== Available data ==

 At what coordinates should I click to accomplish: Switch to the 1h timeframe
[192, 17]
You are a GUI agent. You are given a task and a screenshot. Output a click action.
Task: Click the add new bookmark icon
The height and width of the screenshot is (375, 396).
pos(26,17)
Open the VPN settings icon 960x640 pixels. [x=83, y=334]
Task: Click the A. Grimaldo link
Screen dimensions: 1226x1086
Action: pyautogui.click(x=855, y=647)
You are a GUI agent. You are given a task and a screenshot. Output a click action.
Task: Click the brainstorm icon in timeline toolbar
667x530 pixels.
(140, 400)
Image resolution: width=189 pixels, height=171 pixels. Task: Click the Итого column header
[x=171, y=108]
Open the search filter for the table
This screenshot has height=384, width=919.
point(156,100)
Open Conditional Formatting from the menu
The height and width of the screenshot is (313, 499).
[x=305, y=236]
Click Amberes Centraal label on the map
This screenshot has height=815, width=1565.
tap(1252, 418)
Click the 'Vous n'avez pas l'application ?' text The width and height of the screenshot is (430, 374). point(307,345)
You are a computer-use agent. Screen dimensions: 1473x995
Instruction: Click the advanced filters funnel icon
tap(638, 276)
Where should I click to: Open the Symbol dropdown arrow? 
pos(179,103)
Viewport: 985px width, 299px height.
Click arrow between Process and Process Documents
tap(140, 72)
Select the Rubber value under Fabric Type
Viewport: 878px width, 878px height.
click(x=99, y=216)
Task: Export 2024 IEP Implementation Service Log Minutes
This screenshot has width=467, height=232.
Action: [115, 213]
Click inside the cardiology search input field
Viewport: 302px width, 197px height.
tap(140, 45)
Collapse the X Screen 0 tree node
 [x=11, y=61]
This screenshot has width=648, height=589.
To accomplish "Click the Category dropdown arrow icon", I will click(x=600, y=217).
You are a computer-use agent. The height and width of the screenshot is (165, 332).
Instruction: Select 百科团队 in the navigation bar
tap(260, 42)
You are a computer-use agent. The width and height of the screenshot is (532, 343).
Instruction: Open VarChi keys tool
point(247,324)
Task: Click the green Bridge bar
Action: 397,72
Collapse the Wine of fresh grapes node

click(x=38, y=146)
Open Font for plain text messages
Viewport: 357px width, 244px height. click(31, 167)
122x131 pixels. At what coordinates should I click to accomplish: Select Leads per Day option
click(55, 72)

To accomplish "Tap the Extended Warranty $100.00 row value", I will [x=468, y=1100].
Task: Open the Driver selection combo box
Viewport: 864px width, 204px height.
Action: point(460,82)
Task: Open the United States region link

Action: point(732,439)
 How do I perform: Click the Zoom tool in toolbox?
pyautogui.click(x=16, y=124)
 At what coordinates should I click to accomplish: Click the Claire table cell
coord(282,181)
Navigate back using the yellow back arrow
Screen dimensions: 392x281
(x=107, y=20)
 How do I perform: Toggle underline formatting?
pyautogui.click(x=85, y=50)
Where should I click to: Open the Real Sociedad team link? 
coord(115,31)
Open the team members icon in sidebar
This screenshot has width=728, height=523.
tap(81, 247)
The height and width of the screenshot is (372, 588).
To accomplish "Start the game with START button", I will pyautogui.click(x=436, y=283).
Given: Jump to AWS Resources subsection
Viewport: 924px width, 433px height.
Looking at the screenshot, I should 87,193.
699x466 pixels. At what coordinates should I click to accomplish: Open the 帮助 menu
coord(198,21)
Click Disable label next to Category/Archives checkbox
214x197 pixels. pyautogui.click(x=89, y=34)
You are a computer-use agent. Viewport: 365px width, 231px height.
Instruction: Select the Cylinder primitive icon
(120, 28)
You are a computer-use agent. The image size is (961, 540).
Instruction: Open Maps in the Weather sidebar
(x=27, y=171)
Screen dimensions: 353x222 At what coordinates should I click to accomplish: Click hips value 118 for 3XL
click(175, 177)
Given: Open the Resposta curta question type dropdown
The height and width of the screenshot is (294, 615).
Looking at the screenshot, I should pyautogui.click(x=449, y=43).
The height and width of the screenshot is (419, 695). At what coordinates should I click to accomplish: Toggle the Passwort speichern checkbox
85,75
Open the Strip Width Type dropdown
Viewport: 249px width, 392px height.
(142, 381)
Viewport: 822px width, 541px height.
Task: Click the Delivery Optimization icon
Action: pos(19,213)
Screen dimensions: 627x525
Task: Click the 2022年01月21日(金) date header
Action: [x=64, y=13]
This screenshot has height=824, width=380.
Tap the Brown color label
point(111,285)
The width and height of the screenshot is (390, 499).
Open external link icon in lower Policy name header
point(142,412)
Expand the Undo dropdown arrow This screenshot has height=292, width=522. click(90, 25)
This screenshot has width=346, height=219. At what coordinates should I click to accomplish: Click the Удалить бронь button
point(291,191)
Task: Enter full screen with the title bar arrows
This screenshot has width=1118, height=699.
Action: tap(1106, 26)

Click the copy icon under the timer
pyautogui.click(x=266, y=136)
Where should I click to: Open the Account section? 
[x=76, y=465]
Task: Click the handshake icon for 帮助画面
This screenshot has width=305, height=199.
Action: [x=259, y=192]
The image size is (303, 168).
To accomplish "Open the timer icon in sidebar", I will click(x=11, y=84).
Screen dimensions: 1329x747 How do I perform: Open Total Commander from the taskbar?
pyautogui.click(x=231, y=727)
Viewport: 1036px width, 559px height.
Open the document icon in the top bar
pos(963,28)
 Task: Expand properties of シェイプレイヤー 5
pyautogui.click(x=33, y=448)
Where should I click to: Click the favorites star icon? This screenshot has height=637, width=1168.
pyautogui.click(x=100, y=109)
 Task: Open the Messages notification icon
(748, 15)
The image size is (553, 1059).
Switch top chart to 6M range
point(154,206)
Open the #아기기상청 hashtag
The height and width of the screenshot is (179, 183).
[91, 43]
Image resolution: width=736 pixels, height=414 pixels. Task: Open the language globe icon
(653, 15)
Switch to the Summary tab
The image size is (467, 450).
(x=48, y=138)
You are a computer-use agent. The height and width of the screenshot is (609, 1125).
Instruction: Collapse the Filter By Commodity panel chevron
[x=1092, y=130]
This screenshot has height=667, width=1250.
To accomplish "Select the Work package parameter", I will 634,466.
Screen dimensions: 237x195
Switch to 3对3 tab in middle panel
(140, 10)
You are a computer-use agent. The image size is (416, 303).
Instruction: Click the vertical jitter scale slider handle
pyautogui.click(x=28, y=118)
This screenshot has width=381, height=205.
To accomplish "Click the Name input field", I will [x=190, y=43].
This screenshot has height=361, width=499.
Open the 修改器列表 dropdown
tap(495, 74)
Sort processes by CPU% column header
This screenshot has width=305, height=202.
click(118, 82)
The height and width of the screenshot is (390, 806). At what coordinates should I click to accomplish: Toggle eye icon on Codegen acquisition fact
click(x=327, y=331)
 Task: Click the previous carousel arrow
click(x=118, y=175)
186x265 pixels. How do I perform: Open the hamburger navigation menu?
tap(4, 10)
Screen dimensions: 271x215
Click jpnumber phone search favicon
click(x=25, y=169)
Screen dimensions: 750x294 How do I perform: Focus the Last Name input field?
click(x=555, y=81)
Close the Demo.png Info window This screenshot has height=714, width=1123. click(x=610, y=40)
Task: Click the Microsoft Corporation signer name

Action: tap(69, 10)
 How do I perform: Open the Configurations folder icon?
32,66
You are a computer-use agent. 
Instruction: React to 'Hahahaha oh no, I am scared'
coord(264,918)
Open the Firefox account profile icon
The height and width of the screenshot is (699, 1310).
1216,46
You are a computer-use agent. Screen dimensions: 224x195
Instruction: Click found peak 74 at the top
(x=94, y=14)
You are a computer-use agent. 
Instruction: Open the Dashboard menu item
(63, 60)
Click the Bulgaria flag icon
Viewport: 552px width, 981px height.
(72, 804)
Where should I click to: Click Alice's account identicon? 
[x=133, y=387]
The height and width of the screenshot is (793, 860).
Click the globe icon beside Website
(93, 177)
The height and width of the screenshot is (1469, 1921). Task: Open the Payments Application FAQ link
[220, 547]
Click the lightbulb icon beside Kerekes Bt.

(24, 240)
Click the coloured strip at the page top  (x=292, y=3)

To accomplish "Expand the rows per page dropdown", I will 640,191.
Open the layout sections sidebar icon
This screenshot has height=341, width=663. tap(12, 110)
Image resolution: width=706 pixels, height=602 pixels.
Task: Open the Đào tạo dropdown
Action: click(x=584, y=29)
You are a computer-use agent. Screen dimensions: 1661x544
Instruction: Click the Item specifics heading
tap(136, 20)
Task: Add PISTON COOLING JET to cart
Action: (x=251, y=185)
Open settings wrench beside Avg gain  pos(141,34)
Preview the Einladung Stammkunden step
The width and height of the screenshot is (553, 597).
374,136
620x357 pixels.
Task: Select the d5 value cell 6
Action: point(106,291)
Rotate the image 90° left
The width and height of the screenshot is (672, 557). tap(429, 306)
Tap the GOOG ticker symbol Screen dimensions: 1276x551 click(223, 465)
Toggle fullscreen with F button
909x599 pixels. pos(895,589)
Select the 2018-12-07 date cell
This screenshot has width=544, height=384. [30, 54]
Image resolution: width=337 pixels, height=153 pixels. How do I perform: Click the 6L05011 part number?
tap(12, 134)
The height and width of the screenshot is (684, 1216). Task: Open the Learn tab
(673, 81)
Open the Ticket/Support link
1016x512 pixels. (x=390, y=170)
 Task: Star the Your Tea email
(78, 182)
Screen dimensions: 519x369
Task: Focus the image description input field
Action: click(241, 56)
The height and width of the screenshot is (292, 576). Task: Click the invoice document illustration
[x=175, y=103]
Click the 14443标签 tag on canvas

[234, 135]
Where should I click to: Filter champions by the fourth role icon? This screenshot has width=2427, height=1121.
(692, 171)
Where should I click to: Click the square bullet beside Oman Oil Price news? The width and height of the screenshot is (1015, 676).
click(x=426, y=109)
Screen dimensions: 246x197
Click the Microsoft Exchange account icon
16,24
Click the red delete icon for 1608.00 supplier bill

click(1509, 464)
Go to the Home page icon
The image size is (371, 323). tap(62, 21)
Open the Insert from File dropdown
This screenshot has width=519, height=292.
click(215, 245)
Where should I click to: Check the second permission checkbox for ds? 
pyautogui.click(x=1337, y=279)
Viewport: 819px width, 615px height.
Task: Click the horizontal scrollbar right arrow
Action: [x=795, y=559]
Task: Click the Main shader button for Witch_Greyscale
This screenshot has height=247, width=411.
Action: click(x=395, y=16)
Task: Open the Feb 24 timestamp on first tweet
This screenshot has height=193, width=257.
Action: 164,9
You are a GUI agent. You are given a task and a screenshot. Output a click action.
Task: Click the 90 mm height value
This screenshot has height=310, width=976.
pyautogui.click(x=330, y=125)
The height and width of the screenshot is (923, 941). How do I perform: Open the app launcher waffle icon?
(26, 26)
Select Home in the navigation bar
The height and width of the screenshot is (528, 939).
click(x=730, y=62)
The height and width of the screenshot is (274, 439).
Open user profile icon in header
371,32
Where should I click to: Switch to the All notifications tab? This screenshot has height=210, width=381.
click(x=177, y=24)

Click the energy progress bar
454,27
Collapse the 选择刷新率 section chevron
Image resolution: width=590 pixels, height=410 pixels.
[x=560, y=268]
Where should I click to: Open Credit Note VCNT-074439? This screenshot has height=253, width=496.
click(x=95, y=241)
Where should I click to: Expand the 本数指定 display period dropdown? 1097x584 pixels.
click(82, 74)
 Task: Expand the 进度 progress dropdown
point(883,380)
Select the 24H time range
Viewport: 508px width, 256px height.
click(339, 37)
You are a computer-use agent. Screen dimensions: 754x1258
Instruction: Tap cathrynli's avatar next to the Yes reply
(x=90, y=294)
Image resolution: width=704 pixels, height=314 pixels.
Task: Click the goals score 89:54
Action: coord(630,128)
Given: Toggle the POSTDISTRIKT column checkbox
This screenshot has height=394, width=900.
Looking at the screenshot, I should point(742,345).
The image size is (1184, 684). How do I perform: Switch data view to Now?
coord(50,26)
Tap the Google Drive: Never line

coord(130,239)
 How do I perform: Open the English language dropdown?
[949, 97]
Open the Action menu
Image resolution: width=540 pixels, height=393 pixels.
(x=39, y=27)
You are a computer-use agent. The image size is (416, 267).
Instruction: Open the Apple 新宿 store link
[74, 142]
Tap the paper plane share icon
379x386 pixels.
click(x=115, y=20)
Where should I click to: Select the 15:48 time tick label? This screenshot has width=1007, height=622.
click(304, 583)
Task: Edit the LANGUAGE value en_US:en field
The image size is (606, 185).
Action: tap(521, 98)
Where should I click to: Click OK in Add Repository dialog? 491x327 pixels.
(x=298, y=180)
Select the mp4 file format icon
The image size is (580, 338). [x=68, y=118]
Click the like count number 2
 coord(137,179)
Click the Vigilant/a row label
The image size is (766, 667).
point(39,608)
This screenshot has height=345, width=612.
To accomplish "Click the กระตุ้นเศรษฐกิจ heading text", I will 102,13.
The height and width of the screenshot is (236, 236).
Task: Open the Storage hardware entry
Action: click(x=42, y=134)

===

** Exercise prompt **
Word for word, restate the lines above from the line containing "Instruction: Collapse the" through the line containing "You are a computer-use agent. The image size is (416, 303).", with both included and nothing else.

** Finished task **
Instruction: Collapse the Filter By Commodity panel chevron
[x=1092, y=130]
This screenshot has height=667, width=1250.
To accomplish "Select the Work package parameter", I will 634,466.
Screen dimensions: 237x195
Switch to 3对3 tab in middle panel
(140, 10)
You are a computer-use agent. The image size is (416, 303).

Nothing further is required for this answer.